**Documento di origine**

Meglio Pat, secondo me.

La frase si situa nel tempo dopo il famoso episodio dei pollici ma prima della fine dell'esperienza lassu'.   I due indicativi non danno l'idea che qualcos'altro puo' ancora succedere, e magari di molto peggio , di quello che e' successo coi pollici.


----------



## King Crimson

Matrap said:


> Perché non un indicativo? Copio da Pat che ha copiato da CPA, eh?
> 
> "Ma se quello era il peggio che avevano visto lassù, allora gli sarebbe andata bene/se la sarebbero cavata bene"
> 
> Che effetto fa?



Secondo me questa però è un po' diversa da quella proposata da Pat (e anche da Lilithniam). Provo a spiegarmi:
_Ma se quello era il peggio che avevano visto lassù _= quello che avevano visto fino al momento in cui viene pronunciata la frase
_Ma se quello era il peggio che avrebbero visto lassù_ = _se quello fosse RIMASTO il peggio_ = quello che avrebbero visto fino a un certo momento nel futuro (cioè fino al termine della missione, fino a quando avrebbero potuto dire che gli era andata bene)

Poi, ovviamente, dipende tutto da qual è il significato del testo originale...


----------



## Lilithniahm

Grazie a tutti per i numerosi interventi!  Temo di essere costretta a optare per *fosse rimasto*, perché il congiuntivo è il modo del "dubbio", e questa frase è tutta giocata sull'incertezza. Rimane cervellotica come costruzione, ma ho paura che non esistano alternative più scorrevoli. A meno che qualcuno non abbia un'illuminazione


----------



## PatsRule

"_But if that was the worst they saw while they were up here" is pretty straightforward.

"the worst they saw" refers to the time they arrived "up here" until the time they will no longer be "up here" - the ENTIRE time.

Right now, they are somewhere in between;  however, I wouldn't get so frustrated with regards to the translation, because if you were to translate it:

"__But if that was (should be: were) the worst they saw, they'd have done alright" would have the exact same meaning__ and no confusion_


----------



## Lilithniahm

PatsRule said:


> "_But if that was the worst they saw while they were up here" is pretty straightforward.
> 
> "the worst they saw" refers to the time they arrived "up here" until the time they will no longer be "up here" - the ENTIRE time.
> 
> Right now, they are somewhere in between;  however, I wouldn't get so frustrated with regards to the translation, because if you were to translate it:
> 
> "__But if that was (should be: were) the worst they saw, they'd have done alright" would have the exact same meaning__ and no confusion_



PatsRule, thanks a million! You were illuminating with that *should.* 

*Ma se quello dovesse essere il peggio che avrebbero visto lassù... *

It sounds much more straightforward in Italian. Thanks a lot


----------



## Odysseus54

Lilithniahm said:


> PatsRule, thanks a million! You were illuminating with that *should.*
> 
> *Ma se quello dovesse essere il peggio che avrebbero visto lassù... *
> 
> It sounds much more straightforward in Italian. Thanks a lot



Per me invece la versione dell'altra Pat e' piu' naturale.  Vediamo se riesco a spiegarlo :


Frase al presente : "Ti dico che questo e' il peggio che ti capitera' "

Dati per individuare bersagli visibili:

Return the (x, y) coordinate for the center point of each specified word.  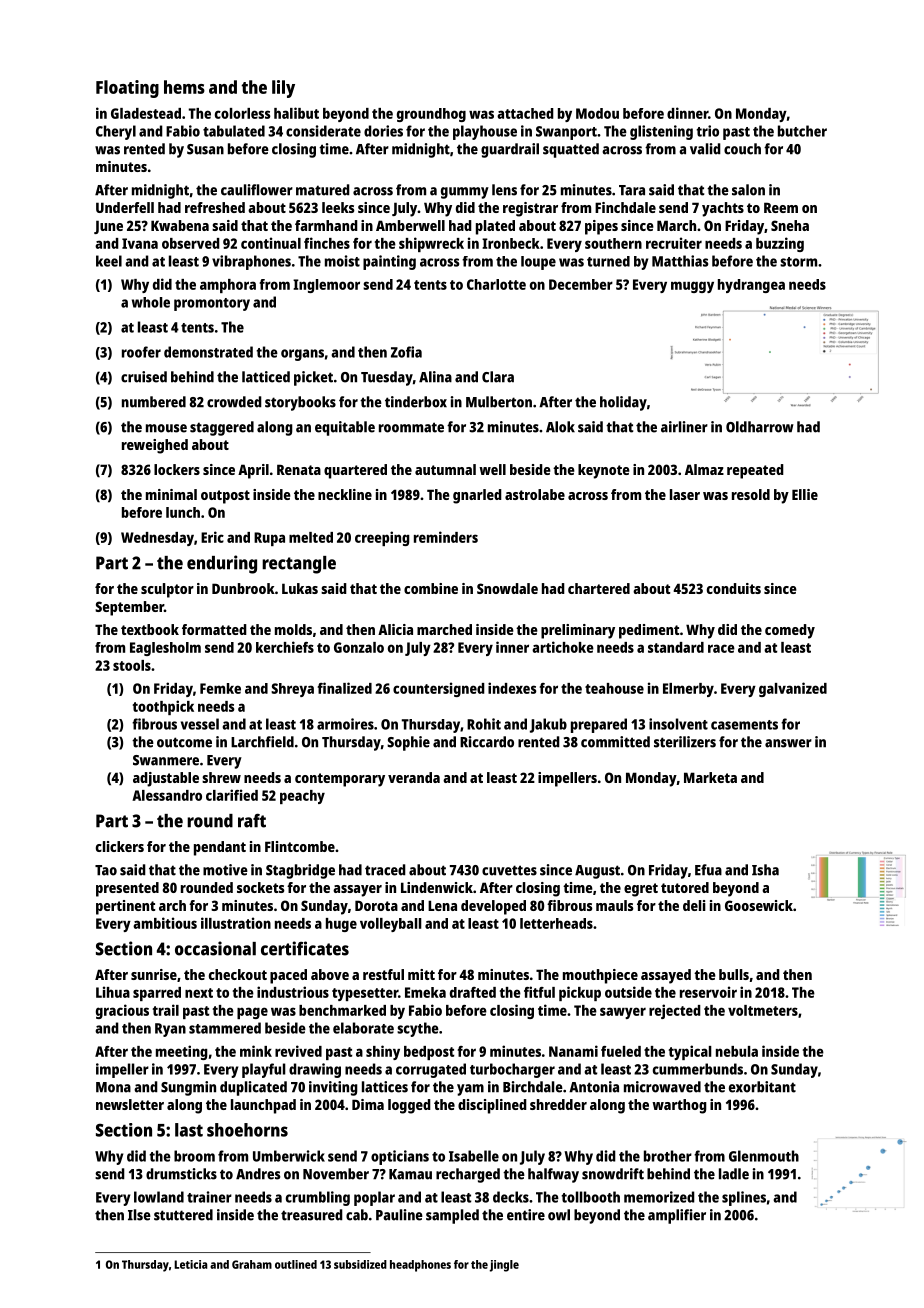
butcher (802, 131)
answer (788, 743)
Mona (113, 1087)
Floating (127, 89)
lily (283, 89)
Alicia (395, 629)
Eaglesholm (165, 649)
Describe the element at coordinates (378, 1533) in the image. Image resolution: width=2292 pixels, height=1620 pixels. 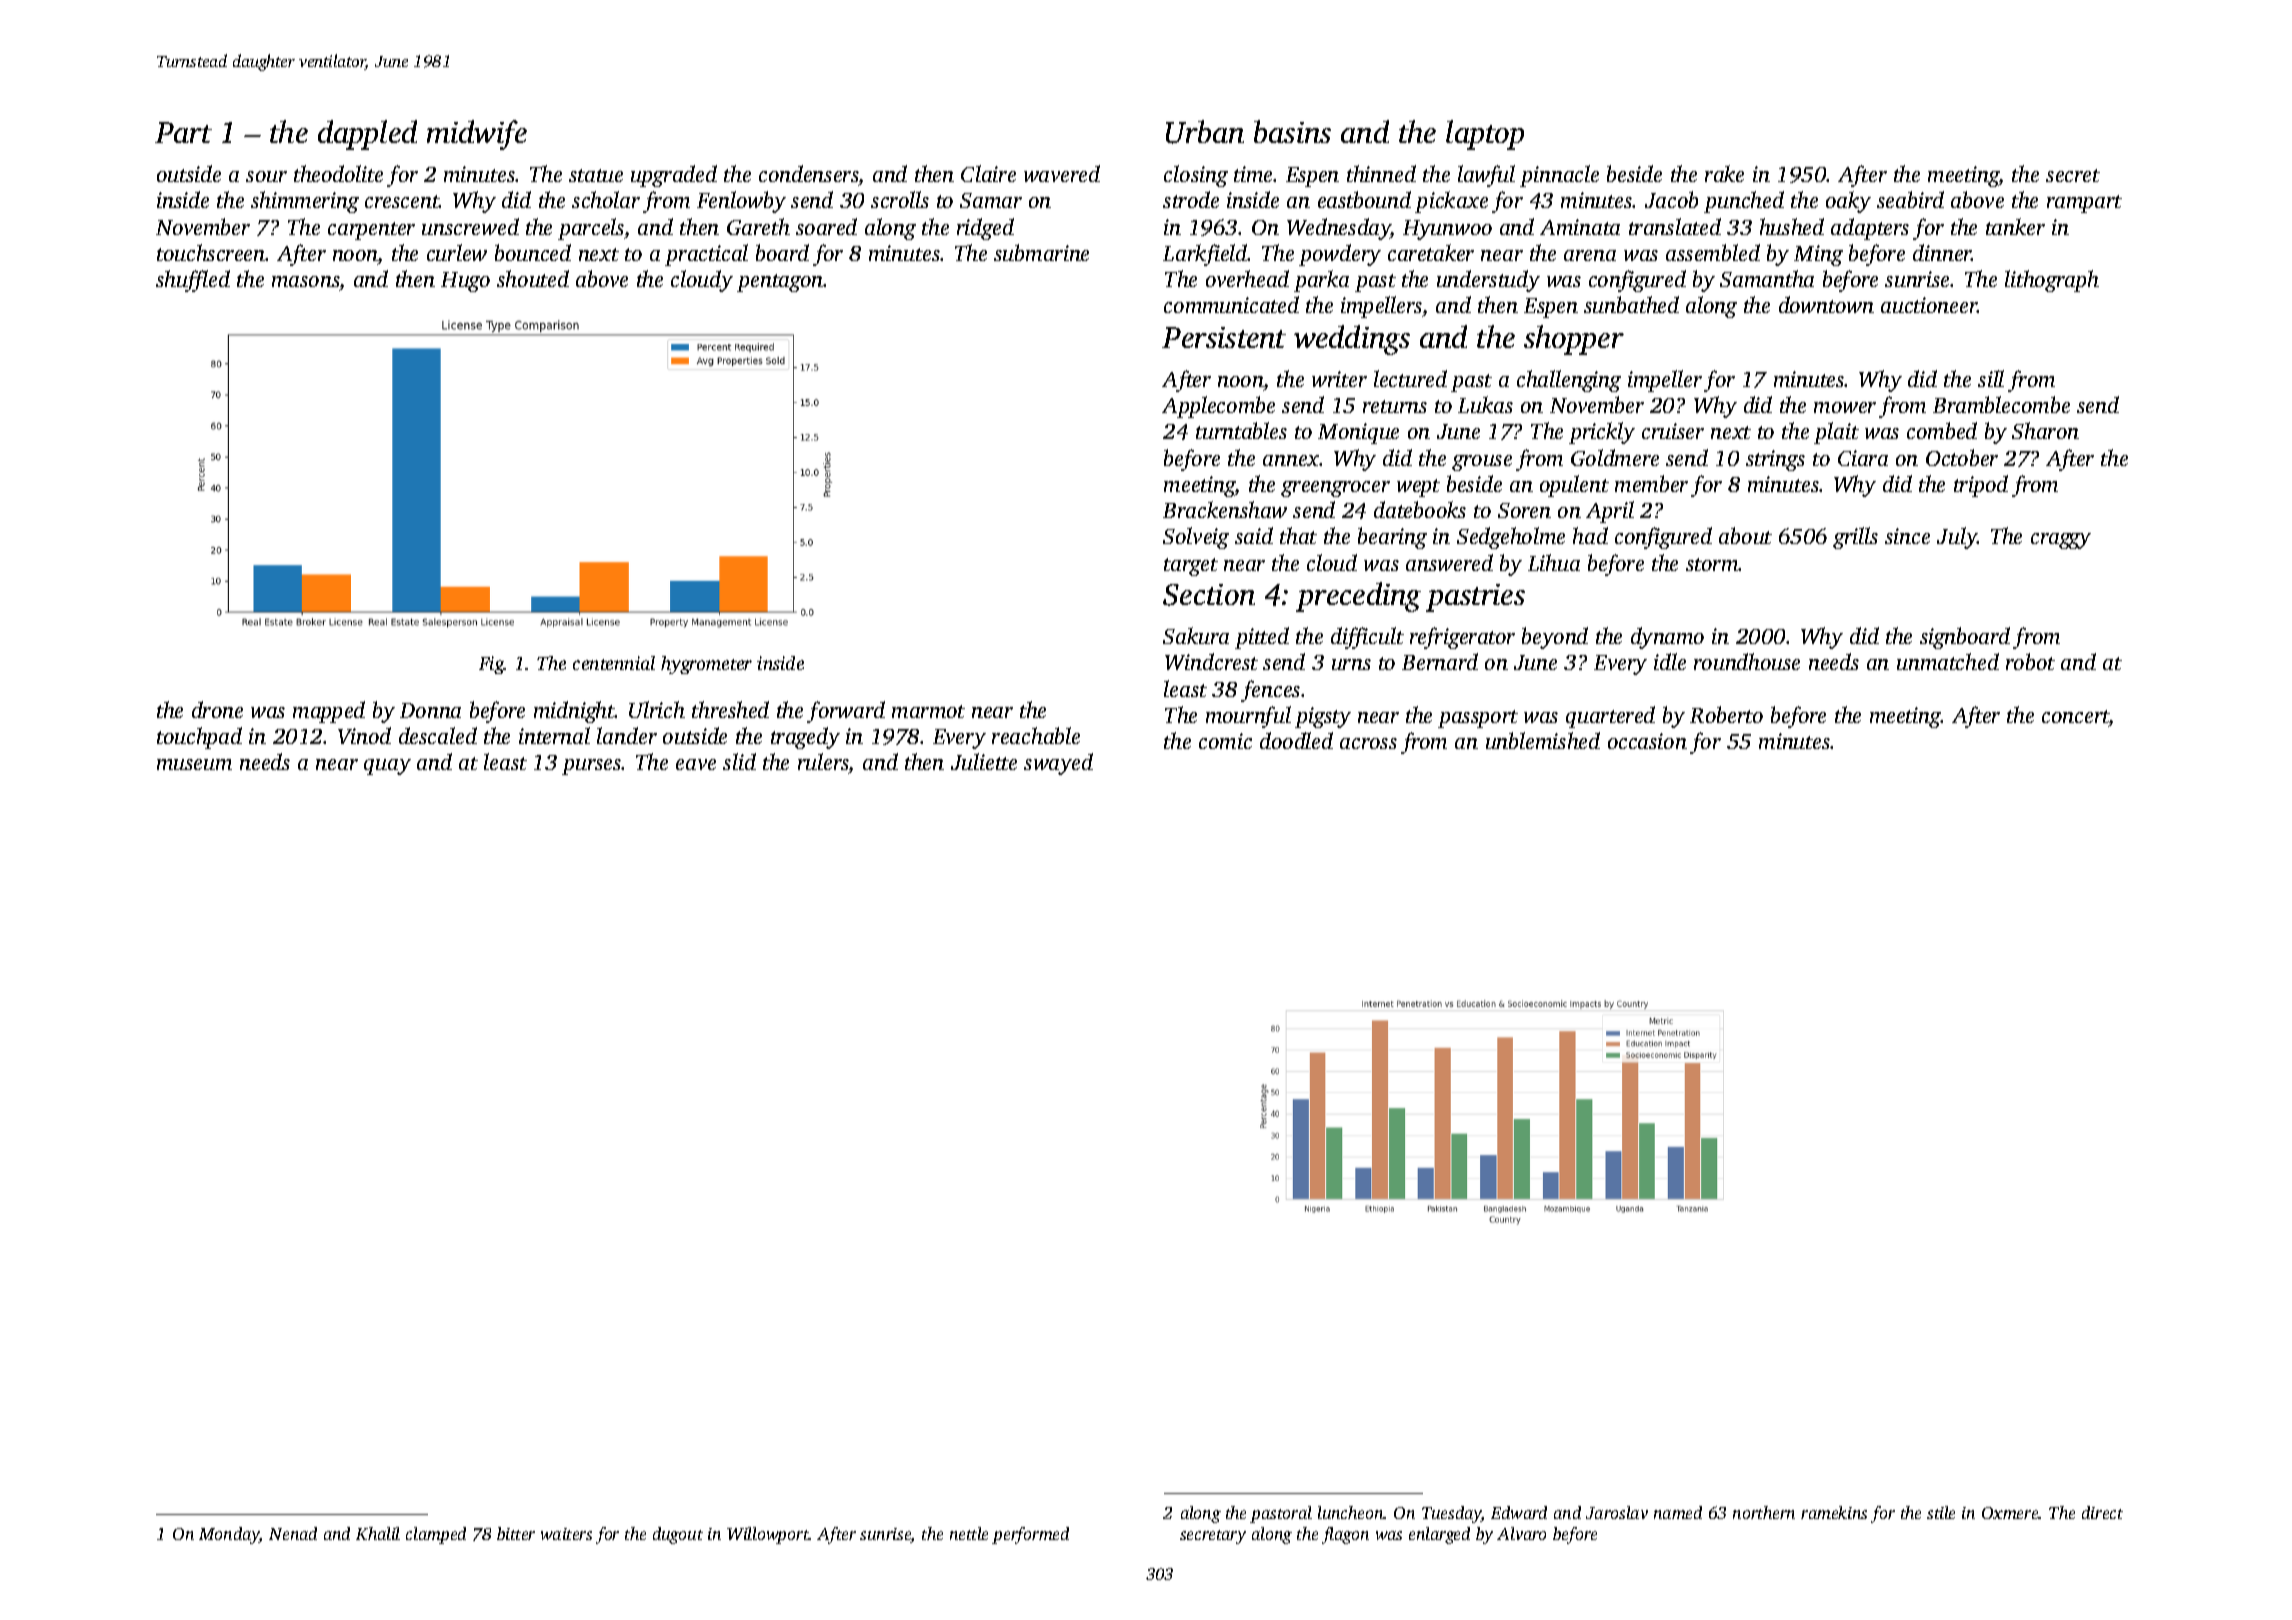
I see `Khalil` at that location.
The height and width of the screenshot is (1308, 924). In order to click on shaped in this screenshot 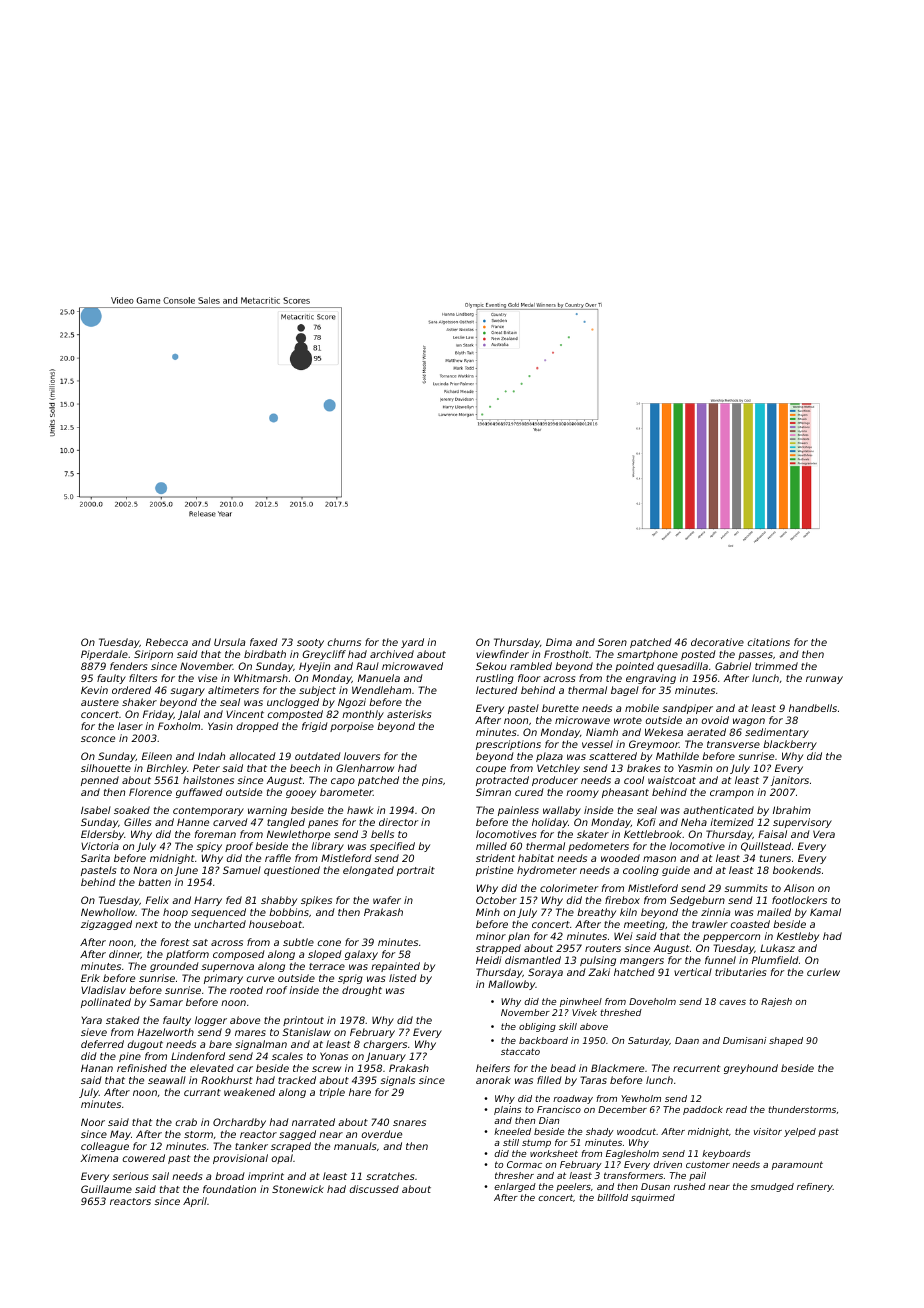, I will do `click(786, 1041)`.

**Istruzioni e requisiti**
Nella discussione sulla traduzione, per quale motivo Lilithniahm dice di dover optare per «fosse rimasto»?

**Risultato del compito**
Perché il congiuntivo è il modo del dubbio, e la frase è tutta giocata sull'incertezza.